» **Work order**: Give back the full set of entries that follows, exactly as written.

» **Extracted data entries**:
....
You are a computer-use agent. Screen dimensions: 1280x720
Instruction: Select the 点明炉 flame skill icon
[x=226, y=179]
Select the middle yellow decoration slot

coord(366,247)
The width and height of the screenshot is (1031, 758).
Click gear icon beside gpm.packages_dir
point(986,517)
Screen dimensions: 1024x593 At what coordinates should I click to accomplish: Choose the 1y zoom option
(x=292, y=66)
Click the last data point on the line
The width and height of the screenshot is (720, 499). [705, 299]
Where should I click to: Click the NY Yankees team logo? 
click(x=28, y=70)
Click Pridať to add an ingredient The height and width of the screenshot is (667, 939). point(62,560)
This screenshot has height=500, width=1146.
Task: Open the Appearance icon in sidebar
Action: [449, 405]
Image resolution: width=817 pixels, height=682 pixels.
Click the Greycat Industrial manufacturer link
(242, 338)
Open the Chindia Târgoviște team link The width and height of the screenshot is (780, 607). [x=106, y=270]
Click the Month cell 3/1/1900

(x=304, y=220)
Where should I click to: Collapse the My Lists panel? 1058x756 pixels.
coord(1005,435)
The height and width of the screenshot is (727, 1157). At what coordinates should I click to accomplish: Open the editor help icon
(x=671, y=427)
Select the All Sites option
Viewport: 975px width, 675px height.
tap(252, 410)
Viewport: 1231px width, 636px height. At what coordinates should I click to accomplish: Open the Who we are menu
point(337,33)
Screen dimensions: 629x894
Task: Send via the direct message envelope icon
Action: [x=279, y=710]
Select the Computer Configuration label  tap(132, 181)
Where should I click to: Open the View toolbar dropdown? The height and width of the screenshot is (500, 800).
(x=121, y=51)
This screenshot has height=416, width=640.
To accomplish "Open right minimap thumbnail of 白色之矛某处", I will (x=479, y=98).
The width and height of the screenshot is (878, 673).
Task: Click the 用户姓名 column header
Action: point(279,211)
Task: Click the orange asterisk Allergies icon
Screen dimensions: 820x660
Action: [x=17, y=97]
....
» **The answer**:
You are a computer-use agent. Screen dimensions: 1280x720
Instruction: Select the 点明炉 flame skill icon
[x=226, y=179]
Select the middle yellow decoration slot

coord(366,247)
The width and height of the screenshot is (1031, 758).
Click gear icon beside gpm.packages_dir
point(986,517)
Screen dimensions: 1024x593 At what coordinates should I click to accomplish: Choose the 1y zoom option
(x=292, y=66)
Click the last data point on the line
The width and height of the screenshot is (720, 499). [705, 299]
Where should I click to: Click the NY Yankees team logo? 
click(x=28, y=70)
Click Pridať to add an ingredient The height and width of the screenshot is (667, 939). point(62,560)
This screenshot has height=500, width=1146.
Task: Open the Appearance icon in sidebar
Action: [449, 405]
Image resolution: width=817 pixels, height=682 pixels.
Click the Greycat Industrial manufacturer link
(242, 338)
Open the Chindia Târgoviște team link The width and height of the screenshot is (780, 607). [x=106, y=270]
Click the Month cell 3/1/1900

(x=304, y=220)
Where should I click to: Collapse the My Lists panel? 1058x756 pixels.
coord(1005,435)
The height and width of the screenshot is (727, 1157). At what coordinates should I click to accomplish: Open the editor help icon
(x=671, y=427)
Select the All Sites option
Viewport: 975px width, 675px height.
tap(252, 410)
Viewport: 1231px width, 636px height. At what coordinates should I click to accomplish: Open the Who we are menu
point(337,33)
Screen dimensions: 629x894
Task: Send via the direct message envelope icon
Action: [x=279, y=710]
Select the Computer Configuration label  tap(132, 181)
Where should I click to: Open the View toolbar dropdown? The height and width of the screenshot is (500, 800).
(x=121, y=51)
This screenshot has height=416, width=640.
To accomplish "Open right minimap thumbnail of 白色之矛某处", I will (x=479, y=98).
The width and height of the screenshot is (878, 673).
Task: Click the 用户姓名 column header
Action: point(279,211)
Task: Click the orange asterisk Allergies icon
Screen dimensions: 820x660
Action: [x=17, y=97]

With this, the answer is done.